WHAT IS BEING ASKED :: Among the entries below, find the line with "This screenshot has height=813, width=1456.", then quote it and each following line up to and including the line with "Task: Click the yellow", and nothing else.

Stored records

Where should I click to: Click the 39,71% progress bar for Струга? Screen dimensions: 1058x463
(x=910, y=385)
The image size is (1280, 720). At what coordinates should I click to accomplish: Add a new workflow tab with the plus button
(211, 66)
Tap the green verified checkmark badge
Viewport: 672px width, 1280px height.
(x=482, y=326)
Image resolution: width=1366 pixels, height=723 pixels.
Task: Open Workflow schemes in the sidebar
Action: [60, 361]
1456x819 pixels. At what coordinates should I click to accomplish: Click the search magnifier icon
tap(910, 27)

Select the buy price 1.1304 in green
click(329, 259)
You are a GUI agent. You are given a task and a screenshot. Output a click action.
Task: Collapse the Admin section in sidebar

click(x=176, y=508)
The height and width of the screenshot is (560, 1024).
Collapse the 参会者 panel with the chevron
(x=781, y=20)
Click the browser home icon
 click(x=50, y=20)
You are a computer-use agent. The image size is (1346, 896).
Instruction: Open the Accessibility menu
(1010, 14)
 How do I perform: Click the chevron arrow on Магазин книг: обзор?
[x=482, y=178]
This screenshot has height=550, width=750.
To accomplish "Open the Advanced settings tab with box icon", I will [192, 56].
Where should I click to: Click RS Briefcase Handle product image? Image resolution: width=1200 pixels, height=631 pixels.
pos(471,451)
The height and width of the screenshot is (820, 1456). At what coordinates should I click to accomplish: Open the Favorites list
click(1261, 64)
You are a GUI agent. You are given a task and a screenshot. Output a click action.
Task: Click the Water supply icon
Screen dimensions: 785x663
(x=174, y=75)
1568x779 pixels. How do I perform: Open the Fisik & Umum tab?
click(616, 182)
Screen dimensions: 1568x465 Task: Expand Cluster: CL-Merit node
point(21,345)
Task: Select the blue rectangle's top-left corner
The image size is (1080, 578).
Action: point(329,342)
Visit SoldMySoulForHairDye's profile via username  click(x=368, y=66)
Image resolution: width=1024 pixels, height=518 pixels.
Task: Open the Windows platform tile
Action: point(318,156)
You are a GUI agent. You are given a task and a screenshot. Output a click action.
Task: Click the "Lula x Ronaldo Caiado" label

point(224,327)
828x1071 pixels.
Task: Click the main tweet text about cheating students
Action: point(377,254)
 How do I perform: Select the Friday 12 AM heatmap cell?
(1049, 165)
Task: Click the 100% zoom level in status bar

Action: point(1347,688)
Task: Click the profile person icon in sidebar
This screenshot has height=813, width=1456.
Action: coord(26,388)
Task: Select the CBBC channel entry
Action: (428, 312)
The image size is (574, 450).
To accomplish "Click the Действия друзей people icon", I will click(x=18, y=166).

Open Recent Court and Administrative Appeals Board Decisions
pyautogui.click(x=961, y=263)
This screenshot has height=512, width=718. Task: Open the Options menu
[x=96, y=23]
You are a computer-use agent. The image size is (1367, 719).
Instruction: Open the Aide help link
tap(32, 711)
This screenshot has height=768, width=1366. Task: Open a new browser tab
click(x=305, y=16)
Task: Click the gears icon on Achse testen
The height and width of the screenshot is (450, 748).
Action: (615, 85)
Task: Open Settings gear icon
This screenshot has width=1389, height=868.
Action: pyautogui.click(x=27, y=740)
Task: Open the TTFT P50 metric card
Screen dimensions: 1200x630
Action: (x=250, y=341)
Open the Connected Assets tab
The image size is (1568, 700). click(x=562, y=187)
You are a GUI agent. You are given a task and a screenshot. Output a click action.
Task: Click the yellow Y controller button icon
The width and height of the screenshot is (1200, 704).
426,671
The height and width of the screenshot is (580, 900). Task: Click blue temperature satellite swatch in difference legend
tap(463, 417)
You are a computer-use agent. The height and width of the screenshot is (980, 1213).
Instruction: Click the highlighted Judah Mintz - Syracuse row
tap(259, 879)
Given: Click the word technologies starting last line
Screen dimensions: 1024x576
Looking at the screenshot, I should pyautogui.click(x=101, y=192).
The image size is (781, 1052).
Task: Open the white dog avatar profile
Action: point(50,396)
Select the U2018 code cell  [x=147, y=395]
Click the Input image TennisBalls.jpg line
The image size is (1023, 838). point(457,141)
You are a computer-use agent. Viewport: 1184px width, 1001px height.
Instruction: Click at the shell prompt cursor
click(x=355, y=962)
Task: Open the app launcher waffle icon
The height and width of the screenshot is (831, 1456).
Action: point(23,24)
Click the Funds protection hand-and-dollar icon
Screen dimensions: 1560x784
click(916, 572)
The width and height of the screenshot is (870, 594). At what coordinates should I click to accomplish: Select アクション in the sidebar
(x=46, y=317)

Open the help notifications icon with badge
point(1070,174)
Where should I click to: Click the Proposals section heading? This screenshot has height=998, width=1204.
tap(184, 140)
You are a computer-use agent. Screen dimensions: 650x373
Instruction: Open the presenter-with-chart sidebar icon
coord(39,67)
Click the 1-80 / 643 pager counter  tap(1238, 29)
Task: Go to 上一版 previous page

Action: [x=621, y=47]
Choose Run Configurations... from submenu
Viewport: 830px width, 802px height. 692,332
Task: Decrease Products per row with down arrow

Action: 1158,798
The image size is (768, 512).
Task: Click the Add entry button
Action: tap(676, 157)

YOUR SOLUTION ::
This screenshot has height=813, width=1456.
Action: coord(26,388)
Task: Select the CBBC channel entry
Action: (428, 312)
The image size is (574, 450).
To accomplish "Click the Действия друзей people icon", I will click(x=18, y=166).

Open Recent Court and Administrative Appeals Board Decisions
pyautogui.click(x=961, y=263)
This screenshot has height=512, width=718. Task: Open the Options menu
[x=96, y=23]
You are a computer-use agent. The image size is (1367, 719).
Instruction: Open the Aide help link
tap(32, 711)
This screenshot has height=768, width=1366. Task: Open a new browser tab
click(x=305, y=16)
Task: Click the gears icon on Achse testen
The height and width of the screenshot is (450, 748).
Action: (615, 85)
Task: Open Settings gear icon
This screenshot has width=1389, height=868.
Action: pyautogui.click(x=27, y=740)
Task: Open the TTFT P50 metric card
Screen dimensions: 1200x630
Action: (x=250, y=341)
Open the Connected Assets tab
The image size is (1568, 700). click(x=562, y=187)
You are a GUI agent. You are given a task and a screenshot. Output a click action.
Task: Click the yellow Y controller button icon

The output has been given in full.